PROBLEMAS Y TAREAS ::
1/ Según el texto sobre las sopas instantáneas, ¿qué tres faltas les señaló la Profeco a los productos o a las marcas? Anótalas todas.
2/ Reproduce del texto sobre las sopas instantáneas todo lo que va desde "Hace más de" bajando hasta "las empresas mintieron.", sin cambiar nada.

TEXTO DE LA PÁGINA ::

· · · · · · ·

Hace más de uno año, en una operación nacional llevada a cabo el 1 de octubre de 2021, la Procuraduría Federal del Consumidor de México (Profeco) mandó a retirar más de 129.000 productos de sopas instantáneas de las tiendas y supermercados del país. Declararon que los productos no cumplían con las normas de etiquetado, acusaron a algunas marcas de distribuir publicidad engañosa y a otras de no declarar la información nutricional correcta. En otras palabras, las empresas mintieron.
“Dice tener verduras y pueden ver ustedes en la Revista del Consumidor cómo el pedazo de verdura que tiene, que es 0.8 gramos, le cabe en la punta de la uña, eso sí, la foto viene con chícharos, con zanahorias, todo así, como si fuera algo muy saludable”, declaró ante los medios mañaneros el titular de la Profeco. Como si alguien considerara a una sopa instantánea un producto saludable, cómo si se comprara por su alto contenido nutricional y se escandalizara uno ante la inexistencia de los chícharos frescos entre los fideos acartonados dentro del vaso de unicel.
De todas formas lo que dijo era cierto y de inmediato se ordenó la actualización de los empaques para que reflejaran la realidad. Eso si, las receta permanecieron iguales, porque más que nutrición lo que se debe ofrecer al consumidor es la verdad y nada más que la verdad: que la sopa de mentiras no pretenda ser real. Así si se puede consumir sin controversias.

· · · · · · ·

LÍNEAS DE DATOS ::
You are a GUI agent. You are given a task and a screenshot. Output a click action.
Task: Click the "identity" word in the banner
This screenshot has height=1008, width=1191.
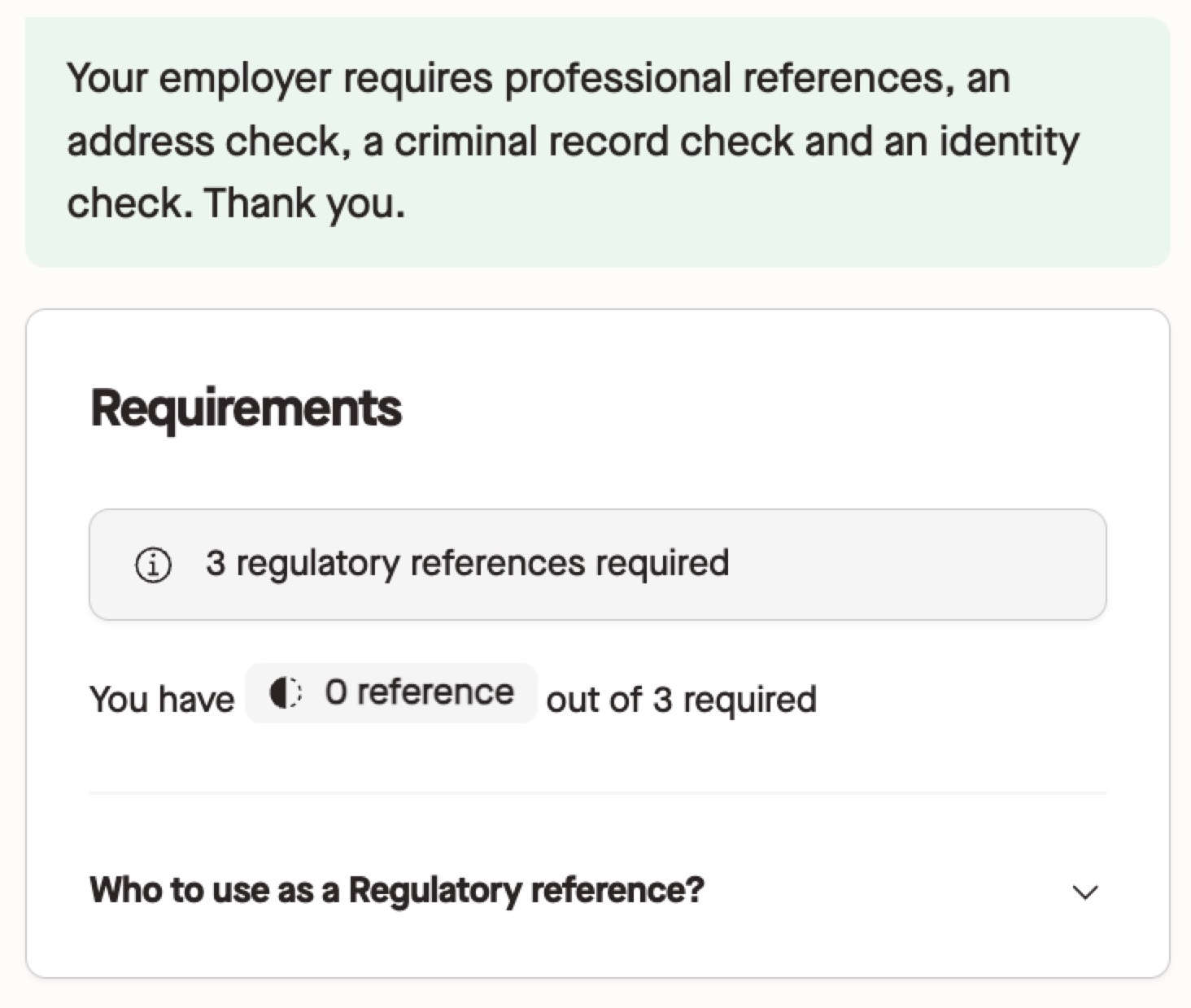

· · · · · · ·

SOLUCIONES ABAJO ::
1/
- No cumplían con las normas de etiquetado.
- Algunas marcas distribuían publicidad engañosa.
- Otras no declaraban la información nutricional correcta.

2/
Hace más de uno año, en una operación nacional llevada a cabo el 1 de octubre de 2021, la Procuraduría Federal del Consumidor de México (Profeco) mandó a retirar más de 129.000 productos de sopas instantáneas de las tiendas y supermercados del país. Declararon que los productos no cumplían con las normas de etiquetado, acusaron a algunas marcas de distribuir publicidad engañosa y a otras de no declarar la información nutricional correcta. En otras palabras, las empresas mintieron.